Likewise, the respondent violated
his duty as an attorney and his oath as a lawyer “never to mislead the judge
or any judicial officer by an artifice or false statement of fact or law.”[31] The respondent failed to remember that his
duty as an officer of the court makes him an indispensable participant in the
administration of justice,[32] and
that he is expected to act candidly, fairly and truthfully in his work.[33]
His duty as a lawyer obligates him not to conceal the truth from the court, or to
mislead the court in any manner, no matter how demanding his duties to his
clients may be.[34] In case of conflict, his duties to his client
yield to his duty to deal candidly with the court.[35]
In defending his clients’ interest,
the respondent also failed to observe Rule 19.01, Canon 19 of the Code of
Professional Responsibility, which reads:
CANON 19 – A LAWYER SHALL
REPRESENT HIS CLIENT WITH ZEAL WITHIN THE BOUNDS OF LAW
Rule 19.01 – A lawyer shall
employ only fair and honest means to attain the lawful objectives of his
clients x x x
This Canon obligates a lawyer,
in defending his client, to employ only such means as are consistent with truth
and honor.[36] He should not prosecute
patently frivolous and meritless appeals or institute clearly groundless
actions.[37] The recital of what the respondent did to
prevent the execution of the judgment against his clients shows that he actually
committed what the above rule expressly prohibits.
Maligning the name of his
fellow lawyers
To support the charge of extrinsic fraud in his petition
for annulment of judgment, the respondent attacked (as quoted above) the name
and reputation of the late Atty. Catolico and accused him of deliberate
neglect, corrupt motives and connivance with the counsel for the adverse party.
We find it significant that
the respondent failed to demonstrate how he came upon his accusation against
Atty. Catolico. The respondent, by his own admission, only participated in the
cases previously assigned to Atty. Catolico after the latter died. At the same
time, the respondent’s petition for annulment of judgment also represented that
no second motion for reconsideration or appeal was filed to contest the MeTC
and RTC decisions in the unlawful detainer case for the reason that the respondent
believed the said decisions were null
and void ab initio.
Under these circumstances,
we believe that the respondent has been less than fair in his professional
relationship with Atty. Catolico and is thus liable for violating Canon 8 of
the Code of Professional Responsibility, which obligates a lawyer to “conduct
himself with courtesy, fairness, and candor toward his professional colleagues.”
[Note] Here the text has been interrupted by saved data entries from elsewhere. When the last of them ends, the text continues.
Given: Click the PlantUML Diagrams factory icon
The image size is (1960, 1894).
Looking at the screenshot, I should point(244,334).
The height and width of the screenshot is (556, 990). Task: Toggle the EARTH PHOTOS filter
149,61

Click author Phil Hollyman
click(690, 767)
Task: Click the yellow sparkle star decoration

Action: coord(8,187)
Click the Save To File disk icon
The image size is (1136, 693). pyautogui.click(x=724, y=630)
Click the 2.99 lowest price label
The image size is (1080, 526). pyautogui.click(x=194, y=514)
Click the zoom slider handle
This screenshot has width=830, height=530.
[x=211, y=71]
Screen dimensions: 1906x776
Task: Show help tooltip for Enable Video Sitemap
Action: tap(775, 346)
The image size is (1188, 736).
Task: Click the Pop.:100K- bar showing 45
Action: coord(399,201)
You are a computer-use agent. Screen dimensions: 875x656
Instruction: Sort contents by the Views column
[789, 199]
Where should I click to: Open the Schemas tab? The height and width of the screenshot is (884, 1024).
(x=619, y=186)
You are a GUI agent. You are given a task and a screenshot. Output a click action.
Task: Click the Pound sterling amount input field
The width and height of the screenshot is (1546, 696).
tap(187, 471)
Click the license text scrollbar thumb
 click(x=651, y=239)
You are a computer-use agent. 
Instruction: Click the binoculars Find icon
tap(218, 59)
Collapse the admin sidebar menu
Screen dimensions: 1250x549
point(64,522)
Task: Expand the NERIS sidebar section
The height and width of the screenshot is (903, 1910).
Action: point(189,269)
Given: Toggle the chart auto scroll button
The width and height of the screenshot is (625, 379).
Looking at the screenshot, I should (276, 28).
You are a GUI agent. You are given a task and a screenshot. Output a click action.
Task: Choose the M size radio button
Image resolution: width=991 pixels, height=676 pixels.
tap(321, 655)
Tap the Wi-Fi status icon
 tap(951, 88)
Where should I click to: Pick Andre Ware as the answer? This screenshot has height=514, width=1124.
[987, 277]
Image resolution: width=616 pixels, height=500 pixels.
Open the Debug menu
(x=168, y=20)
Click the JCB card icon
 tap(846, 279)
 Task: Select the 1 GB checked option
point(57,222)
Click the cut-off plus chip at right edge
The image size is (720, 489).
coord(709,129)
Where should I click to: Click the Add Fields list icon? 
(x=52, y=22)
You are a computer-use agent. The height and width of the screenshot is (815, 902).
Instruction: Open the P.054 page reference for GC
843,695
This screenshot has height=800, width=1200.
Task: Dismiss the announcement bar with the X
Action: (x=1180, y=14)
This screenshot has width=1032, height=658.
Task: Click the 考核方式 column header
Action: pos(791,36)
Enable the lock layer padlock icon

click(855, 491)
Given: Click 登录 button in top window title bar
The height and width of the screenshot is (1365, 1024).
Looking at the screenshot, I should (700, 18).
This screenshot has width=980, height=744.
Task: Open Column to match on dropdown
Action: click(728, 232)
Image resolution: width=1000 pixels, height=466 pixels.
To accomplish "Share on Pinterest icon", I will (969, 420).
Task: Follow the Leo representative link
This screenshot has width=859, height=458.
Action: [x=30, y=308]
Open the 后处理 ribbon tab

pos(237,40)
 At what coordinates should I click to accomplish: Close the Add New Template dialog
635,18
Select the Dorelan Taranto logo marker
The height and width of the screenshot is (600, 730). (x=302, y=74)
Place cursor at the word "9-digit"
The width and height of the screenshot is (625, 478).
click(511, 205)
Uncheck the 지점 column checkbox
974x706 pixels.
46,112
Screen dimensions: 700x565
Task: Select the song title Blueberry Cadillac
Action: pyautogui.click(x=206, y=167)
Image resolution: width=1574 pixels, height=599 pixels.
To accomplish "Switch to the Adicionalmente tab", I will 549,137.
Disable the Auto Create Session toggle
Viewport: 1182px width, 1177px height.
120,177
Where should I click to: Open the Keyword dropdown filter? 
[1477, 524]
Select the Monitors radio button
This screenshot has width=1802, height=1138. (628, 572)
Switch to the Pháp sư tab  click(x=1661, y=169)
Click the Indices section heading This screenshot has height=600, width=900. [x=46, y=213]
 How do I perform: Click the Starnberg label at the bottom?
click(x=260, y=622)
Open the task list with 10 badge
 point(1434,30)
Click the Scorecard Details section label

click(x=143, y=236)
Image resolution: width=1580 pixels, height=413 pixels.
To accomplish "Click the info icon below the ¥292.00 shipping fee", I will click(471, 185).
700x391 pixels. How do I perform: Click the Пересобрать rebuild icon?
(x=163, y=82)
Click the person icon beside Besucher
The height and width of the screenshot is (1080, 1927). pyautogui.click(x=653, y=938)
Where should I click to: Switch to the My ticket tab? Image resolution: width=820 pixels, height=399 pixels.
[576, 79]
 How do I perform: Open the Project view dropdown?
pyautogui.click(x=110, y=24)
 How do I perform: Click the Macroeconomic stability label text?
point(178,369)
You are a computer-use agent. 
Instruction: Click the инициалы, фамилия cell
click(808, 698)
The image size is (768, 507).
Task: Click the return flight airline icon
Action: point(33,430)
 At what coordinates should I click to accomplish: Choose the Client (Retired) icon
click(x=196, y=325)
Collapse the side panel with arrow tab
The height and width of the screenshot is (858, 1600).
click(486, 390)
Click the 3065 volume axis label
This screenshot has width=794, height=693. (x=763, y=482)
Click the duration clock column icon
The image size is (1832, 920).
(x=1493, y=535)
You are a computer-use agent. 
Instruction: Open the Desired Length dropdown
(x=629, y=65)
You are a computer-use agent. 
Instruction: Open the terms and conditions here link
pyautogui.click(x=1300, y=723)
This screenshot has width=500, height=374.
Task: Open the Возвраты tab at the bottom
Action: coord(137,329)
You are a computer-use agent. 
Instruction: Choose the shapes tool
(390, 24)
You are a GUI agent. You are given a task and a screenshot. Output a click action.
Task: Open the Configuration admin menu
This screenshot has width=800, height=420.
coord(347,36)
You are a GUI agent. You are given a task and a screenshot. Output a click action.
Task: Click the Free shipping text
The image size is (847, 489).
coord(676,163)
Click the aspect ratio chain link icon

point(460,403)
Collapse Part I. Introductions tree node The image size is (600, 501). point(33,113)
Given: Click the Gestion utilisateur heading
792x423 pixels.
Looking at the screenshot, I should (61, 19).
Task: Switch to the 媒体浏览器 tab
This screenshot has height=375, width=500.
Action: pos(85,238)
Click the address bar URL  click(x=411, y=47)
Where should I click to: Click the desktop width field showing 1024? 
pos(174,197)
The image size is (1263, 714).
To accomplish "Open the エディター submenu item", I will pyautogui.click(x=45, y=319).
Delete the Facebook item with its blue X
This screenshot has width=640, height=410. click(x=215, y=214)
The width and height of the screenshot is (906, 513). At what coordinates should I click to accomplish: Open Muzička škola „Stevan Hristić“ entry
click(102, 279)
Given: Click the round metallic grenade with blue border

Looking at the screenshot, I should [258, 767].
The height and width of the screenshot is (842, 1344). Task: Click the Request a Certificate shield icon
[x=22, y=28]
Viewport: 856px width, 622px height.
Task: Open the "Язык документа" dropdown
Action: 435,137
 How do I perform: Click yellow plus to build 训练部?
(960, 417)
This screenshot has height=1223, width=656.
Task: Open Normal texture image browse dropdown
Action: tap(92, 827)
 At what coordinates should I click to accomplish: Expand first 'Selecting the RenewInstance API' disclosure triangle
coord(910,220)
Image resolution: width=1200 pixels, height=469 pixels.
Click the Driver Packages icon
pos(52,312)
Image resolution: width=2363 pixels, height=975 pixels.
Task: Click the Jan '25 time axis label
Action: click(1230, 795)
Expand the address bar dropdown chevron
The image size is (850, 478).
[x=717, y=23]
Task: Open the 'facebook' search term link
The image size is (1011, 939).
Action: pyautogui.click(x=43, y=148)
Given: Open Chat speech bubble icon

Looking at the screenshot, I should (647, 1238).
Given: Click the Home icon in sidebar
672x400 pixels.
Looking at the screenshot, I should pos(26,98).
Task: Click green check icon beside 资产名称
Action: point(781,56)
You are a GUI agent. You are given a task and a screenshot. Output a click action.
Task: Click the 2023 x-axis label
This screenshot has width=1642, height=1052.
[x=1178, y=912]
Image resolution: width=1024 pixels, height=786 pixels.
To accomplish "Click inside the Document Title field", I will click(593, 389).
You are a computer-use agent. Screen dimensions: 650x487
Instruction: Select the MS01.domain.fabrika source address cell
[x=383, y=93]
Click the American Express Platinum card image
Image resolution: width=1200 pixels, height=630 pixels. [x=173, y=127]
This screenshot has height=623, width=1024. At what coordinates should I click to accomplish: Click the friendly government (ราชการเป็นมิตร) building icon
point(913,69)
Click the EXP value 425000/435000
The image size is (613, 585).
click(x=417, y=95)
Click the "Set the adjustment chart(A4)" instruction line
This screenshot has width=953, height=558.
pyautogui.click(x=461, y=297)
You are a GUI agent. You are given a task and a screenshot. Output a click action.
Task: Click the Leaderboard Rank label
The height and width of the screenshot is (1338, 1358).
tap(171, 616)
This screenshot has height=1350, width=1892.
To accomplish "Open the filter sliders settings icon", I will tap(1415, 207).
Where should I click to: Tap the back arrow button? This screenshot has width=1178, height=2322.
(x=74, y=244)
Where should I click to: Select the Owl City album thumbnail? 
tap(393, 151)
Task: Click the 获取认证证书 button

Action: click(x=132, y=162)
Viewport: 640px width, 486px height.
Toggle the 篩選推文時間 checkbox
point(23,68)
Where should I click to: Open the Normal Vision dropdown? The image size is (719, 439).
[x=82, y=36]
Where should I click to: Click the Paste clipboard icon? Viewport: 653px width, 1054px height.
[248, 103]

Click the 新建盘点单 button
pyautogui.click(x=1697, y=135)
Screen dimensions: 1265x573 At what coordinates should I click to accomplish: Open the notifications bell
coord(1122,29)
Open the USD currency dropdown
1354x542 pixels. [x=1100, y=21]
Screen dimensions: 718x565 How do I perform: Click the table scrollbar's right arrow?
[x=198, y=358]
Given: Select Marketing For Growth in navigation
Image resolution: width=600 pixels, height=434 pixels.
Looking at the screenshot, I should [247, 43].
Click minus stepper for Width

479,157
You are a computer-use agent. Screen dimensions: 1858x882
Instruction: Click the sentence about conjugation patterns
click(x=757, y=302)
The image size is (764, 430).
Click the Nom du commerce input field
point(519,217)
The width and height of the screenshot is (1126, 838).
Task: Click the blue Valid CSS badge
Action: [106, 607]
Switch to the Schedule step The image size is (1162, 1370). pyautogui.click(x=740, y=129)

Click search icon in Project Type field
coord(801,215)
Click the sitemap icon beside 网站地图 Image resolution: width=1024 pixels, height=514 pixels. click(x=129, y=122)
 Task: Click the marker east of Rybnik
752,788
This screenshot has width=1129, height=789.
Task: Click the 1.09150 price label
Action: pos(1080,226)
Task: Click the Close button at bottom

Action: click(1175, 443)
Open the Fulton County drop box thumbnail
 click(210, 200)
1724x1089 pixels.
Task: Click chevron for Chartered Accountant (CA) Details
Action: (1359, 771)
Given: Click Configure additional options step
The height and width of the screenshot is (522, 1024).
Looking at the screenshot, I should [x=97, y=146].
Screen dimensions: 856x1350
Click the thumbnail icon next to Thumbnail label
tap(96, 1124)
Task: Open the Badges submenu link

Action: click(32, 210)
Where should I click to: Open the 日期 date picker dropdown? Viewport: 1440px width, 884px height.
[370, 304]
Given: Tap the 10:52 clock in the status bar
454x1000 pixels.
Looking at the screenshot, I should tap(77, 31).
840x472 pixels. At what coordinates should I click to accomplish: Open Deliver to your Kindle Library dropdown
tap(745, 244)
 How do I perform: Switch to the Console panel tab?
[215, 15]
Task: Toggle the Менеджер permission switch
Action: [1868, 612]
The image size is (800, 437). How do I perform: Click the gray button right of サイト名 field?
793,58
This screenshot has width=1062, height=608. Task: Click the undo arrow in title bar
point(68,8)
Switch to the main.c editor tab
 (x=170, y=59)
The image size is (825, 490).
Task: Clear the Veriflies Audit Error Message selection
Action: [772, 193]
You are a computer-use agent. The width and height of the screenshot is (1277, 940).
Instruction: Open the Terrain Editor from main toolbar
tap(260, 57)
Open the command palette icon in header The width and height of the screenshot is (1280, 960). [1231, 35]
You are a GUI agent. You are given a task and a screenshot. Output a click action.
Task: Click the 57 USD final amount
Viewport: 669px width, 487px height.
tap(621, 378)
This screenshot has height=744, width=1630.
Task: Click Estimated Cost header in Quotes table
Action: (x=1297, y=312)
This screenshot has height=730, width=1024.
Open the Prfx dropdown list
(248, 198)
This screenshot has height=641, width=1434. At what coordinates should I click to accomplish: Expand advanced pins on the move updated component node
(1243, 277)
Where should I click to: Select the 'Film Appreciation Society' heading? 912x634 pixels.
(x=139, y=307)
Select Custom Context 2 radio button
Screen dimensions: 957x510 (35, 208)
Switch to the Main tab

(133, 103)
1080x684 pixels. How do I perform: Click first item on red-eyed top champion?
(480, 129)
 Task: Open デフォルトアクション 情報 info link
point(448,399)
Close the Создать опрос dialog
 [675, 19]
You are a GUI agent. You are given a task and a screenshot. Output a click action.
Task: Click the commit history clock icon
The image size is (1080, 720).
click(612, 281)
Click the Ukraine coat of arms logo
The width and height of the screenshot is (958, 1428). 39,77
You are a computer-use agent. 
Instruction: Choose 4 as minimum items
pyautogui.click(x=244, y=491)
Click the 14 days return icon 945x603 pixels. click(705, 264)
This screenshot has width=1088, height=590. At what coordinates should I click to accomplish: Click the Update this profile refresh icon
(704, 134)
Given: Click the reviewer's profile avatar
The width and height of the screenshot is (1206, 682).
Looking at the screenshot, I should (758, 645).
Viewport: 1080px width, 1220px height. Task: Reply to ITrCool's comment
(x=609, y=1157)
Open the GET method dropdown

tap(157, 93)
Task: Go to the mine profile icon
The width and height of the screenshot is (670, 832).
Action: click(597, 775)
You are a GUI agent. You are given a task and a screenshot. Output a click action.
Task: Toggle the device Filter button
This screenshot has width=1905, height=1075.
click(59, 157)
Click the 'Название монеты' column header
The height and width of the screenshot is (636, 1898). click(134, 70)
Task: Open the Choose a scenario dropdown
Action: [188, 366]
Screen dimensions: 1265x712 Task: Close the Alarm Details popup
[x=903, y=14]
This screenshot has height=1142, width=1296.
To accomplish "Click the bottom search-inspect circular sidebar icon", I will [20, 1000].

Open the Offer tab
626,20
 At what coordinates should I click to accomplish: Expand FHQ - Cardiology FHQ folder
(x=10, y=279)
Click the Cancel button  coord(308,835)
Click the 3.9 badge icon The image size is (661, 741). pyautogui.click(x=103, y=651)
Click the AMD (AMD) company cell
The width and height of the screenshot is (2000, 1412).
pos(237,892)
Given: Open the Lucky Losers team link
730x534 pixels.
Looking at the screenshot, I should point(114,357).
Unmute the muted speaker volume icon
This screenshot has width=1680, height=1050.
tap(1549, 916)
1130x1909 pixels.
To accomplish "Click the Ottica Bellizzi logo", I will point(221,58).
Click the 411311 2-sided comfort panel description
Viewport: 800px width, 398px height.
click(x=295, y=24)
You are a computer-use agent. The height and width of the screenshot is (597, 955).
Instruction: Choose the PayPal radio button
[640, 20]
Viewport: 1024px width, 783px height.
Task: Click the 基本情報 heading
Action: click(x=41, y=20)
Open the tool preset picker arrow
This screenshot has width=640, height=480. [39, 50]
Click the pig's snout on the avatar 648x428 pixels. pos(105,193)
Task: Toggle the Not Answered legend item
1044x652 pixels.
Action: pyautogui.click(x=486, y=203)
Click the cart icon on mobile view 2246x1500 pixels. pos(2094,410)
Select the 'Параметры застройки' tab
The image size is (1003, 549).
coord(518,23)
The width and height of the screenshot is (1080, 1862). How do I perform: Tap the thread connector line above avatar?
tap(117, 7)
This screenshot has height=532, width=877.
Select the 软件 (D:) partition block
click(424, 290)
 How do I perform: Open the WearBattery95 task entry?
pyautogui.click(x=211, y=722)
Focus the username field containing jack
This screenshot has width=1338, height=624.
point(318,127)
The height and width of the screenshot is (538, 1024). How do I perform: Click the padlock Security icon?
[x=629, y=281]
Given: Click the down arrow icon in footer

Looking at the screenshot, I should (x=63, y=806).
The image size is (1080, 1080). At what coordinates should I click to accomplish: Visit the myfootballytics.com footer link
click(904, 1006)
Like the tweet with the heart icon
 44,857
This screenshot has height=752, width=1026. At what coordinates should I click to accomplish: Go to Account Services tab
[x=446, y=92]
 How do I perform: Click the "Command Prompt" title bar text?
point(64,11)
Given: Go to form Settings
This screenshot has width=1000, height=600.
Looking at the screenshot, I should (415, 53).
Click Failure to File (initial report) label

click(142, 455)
He was unfair because he imputed
wrongdoing to Atty. Catolico without showing any factual basis therefor; he
effectively maligned Atty. Catolico, who is now dead and unable to defend
himself.
Unauthorized appearances
We support Investigating Commissioner Cunanan’s finding
that the respondent twice represented parties without proper authorization: first,
in the petition for annulment of judgment; and second, in the second petition
for annulment of title.[38]
In the first instance, the
records show that the respondent filed the petition for annulment of judgment on
behalf of 49 individuals, 31 of whom gave their consent while the other 15
individuals did not. We cannot agree
with the respondent’s off-hand explanation that he truly believed that a
majority of the litigants who signed the certification of non-forum shopping in
the petition already gave him the necessary authority to sign for the others. We
find it highly improbable that this kind of lapse could have been committed by
a seasoned lawyer like the respondent, who has been engaged in the practice of
law for more than 30 years and who received rigid
and strict training as he so proudly
declares, from the University of the Philippines College of Law and in the
two law firms with which he was previously associated.[39] As
Investigating Commissioner Cunanan found, the respondent’s explanation of
compliance with the rule on the certification of non-forum shopping glossed over
the real charge of appearing in court without the proper authorization of the parties
he allegedly represented.
In
the second instance, which occurred in the second complaint for annulment of
title, the respondent knew that only the Solicitor General can legally
represent the Republic of the
In both instances, the respondent violated Sections 21 and 27, Rule 138 of the Rules of Court when he undertook the unauthorized appearances. The settled rule is that a lawyer may not represent a litigant without authority from the latter or from the latter’s representative or, in the absence thereof, without leave of court.[40] The willful unauthorized appearance by a lawyer for a party in a given case constitutes contumacious conduct and also warrants disciplinary measures against the erring lawyer for professional misconduct.[41]
The Respondent’s Defenses
We find no merit in the
respondent’s defenses.
“Good faith connotes an honest intention to abstain from taking unconscientious advantage of another. Accordingly, in University of the East v. Jader we said that "[g]ood faith connotes an honest intention to abstain from taking undue advantage of another, even though the forms and technicalities of law, together with the absence of all information or belief of facts, would render the transaction unconscientious."[42] Bad faith, on the other hand, is a state of mind affirmatively operating with furtive design or with some motive of self-interest, ill will or for an ulterior purpose.[43] As both concepts are states of mind, they may be deduced from the attendant circumstances and, more particularly, from the acts and statements of the person whose state of mind is the subject of inquiry.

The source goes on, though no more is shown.